=== Section Start ===
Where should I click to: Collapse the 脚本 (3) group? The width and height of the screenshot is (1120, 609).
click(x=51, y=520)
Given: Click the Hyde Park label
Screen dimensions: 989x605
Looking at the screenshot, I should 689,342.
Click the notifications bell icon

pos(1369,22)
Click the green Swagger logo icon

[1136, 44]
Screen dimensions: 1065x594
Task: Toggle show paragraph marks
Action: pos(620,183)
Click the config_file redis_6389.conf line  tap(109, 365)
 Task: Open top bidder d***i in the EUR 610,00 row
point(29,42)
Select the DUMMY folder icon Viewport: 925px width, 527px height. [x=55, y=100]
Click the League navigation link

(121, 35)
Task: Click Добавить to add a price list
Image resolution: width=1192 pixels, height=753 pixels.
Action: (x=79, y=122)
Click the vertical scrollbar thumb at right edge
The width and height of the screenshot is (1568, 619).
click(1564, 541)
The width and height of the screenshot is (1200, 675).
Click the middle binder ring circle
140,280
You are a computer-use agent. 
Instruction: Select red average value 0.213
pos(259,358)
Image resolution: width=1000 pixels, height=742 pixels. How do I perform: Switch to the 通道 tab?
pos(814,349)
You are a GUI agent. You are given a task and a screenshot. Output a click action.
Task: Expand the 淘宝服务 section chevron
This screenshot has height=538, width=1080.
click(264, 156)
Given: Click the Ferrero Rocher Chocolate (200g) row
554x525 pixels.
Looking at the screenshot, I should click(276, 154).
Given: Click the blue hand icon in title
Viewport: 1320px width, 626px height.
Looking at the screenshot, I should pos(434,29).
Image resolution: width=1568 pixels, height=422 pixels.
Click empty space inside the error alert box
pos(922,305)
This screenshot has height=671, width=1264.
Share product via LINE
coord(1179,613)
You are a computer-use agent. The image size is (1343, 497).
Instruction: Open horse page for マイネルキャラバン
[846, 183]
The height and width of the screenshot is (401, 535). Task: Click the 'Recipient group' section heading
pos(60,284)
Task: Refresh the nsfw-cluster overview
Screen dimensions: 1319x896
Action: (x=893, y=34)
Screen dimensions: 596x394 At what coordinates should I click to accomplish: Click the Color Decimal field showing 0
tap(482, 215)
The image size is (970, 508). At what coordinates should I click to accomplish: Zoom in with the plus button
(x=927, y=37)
=== Section End ===
**Task directions**
Look above for the line containing "Click the notifications bell icon". Output from there through the line containing "Image resolution: width=1568", exactly and inclusively.

**Answer section**
Click the notifications bell icon

pos(1369,22)
Click the green Swagger logo icon

[1136, 44]
Screen dimensions: 1065x594
Task: Toggle show paragraph marks
Action: pos(620,183)
Click the config_file redis_6389.conf line  tap(109, 365)
 Task: Open top bidder d***i in the EUR 610,00 row
point(29,42)
Select the DUMMY folder icon Viewport: 925px width, 527px height. [x=55, y=100]
Click the League navigation link

(121, 35)
Task: Click Добавить to add a price list
Image resolution: width=1192 pixels, height=753 pixels.
Action: (x=79, y=122)
Click the vertical scrollbar thumb at right edge
The width and height of the screenshot is (1568, 619).
click(1564, 541)
The width and height of the screenshot is (1200, 675).
Click the middle binder ring circle
140,280
You are a computer-use agent. 
Instruction: Select red average value 0.213
pos(259,358)
Image resolution: width=1000 pixels, height=742 pixels. How do I perform: Switch to the 通道 tab?
pos(814,349)
You are a GUI agent. You are given a task and a screenshot. Output a click action.
Task: Expand the 淘宝服务 section chevron
This screenshot has height=538, width=1080.
click(264, 156)
Given: Click the Ferrero Rocher Chocolate (200g) row
554x525 pixels.
Looking at the screenshot, I should click(276, 154).
Given: Click the blue hand icon in title
Viewport: 1320px width, 626px height.
Looking at the screenshot, I should pos(434,29).
Image resolution: width=1568 pixels, height=422 pixels.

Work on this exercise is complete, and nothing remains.